To be sure, it is unclear how the Houthis or militias in Iraq and Syria would respond to a pause in hostilities in Gaza. But the short-term humanitarian pauses in Gaza in mid-November led to the only period of relative calm in the region since the outbreak of the war, particularly in terms of attacks on U.S. personnel in Iraq and Syria.

According to a tracker from The Washington Institute for Near East Policy, as of January 16, there have been 152 anti-U.S. strikes since October 18 in those two countries. None of them took place between November 23, when the short-term ceasefire was announced, and December 3, two days after the truce expired.
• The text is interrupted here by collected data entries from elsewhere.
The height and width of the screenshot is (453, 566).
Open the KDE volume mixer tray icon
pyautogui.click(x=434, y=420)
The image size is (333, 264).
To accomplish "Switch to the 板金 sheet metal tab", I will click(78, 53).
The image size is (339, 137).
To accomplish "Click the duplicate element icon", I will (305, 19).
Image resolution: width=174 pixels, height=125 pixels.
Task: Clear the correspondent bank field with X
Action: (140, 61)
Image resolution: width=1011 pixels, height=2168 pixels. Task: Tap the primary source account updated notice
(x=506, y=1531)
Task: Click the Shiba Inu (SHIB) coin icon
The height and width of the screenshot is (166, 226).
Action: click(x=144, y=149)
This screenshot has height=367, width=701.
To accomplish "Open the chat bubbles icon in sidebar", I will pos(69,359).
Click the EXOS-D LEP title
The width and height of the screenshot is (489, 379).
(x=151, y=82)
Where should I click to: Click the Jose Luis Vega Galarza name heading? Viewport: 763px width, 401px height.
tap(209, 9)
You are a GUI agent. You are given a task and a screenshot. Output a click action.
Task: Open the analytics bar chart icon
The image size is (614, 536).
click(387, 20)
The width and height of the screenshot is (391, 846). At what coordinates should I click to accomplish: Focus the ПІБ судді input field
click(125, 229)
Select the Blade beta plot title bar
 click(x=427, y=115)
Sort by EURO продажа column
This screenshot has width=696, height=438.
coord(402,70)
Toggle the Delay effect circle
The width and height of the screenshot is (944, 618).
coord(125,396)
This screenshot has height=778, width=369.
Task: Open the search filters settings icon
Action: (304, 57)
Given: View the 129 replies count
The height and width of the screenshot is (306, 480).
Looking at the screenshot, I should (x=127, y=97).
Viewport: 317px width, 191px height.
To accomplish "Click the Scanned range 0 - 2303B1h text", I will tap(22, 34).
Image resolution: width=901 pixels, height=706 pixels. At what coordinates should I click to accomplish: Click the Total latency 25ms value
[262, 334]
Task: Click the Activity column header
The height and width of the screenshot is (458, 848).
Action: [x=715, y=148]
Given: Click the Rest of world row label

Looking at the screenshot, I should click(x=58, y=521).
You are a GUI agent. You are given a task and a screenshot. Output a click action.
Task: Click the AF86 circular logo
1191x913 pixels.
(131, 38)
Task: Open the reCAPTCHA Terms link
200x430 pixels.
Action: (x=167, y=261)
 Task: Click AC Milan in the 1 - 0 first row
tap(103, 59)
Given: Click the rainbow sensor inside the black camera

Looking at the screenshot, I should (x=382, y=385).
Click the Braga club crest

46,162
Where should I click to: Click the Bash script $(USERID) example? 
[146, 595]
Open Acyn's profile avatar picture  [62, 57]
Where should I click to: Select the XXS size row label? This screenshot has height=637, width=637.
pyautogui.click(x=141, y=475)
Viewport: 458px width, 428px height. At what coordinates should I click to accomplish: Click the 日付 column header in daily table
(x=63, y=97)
There was also a notable decrease in Houthi attacks in the Red Sea during that timeframe, according to a timeline compiled by the maritime risk intelligence firm Ambrey Analytics.

“During the ceasefire that was in place in November their attacks dramatically decreased, providing a degree of empirical evidence that the ceasefire had a strong likelihood of being an effective option to stop the attacks,” said Trita Parsi, executive vice president of the Quincy Institute. “The media never had to endorse this option. And they could also rightfully be scrutinizing and be skeptical about it. But by not mentioning it at all, they deprived the American public awareness that the option even existed, leaving Americans with the false impression that the only option was to do nothing or to escalate by bombing Yemen.”

Meanwhile, momentum in the push for a ceasefire in official Washington also appears to have hit a snag after Congress’s return from the holiday recess. In the weeks following the start of Israel’s offensive, perhaps influenced by polls that showed strong public support, the number of members who explicitly called for a ceasefire increased steadily, reaching a total of 62 by December 21.

Since then, however, only one new member has joined the calls.

Several lawmakers from both parties did criticize the White House for not consulting Congress before bombing Yemen.

Rep. Barbara Lee (D-Calif.) took it a step further, drawing the direct link between Washington’s unwillingness to call for a ceasefire and the potential for escalation in the region. “This is why I called for a ceasefire early. This is why I voted against war in Iraq,” Lee wrote on X. “Violence only begets more violence. We need a ceasefire now to prevent deadly, costly, catastrophic escalation of violence in the region.”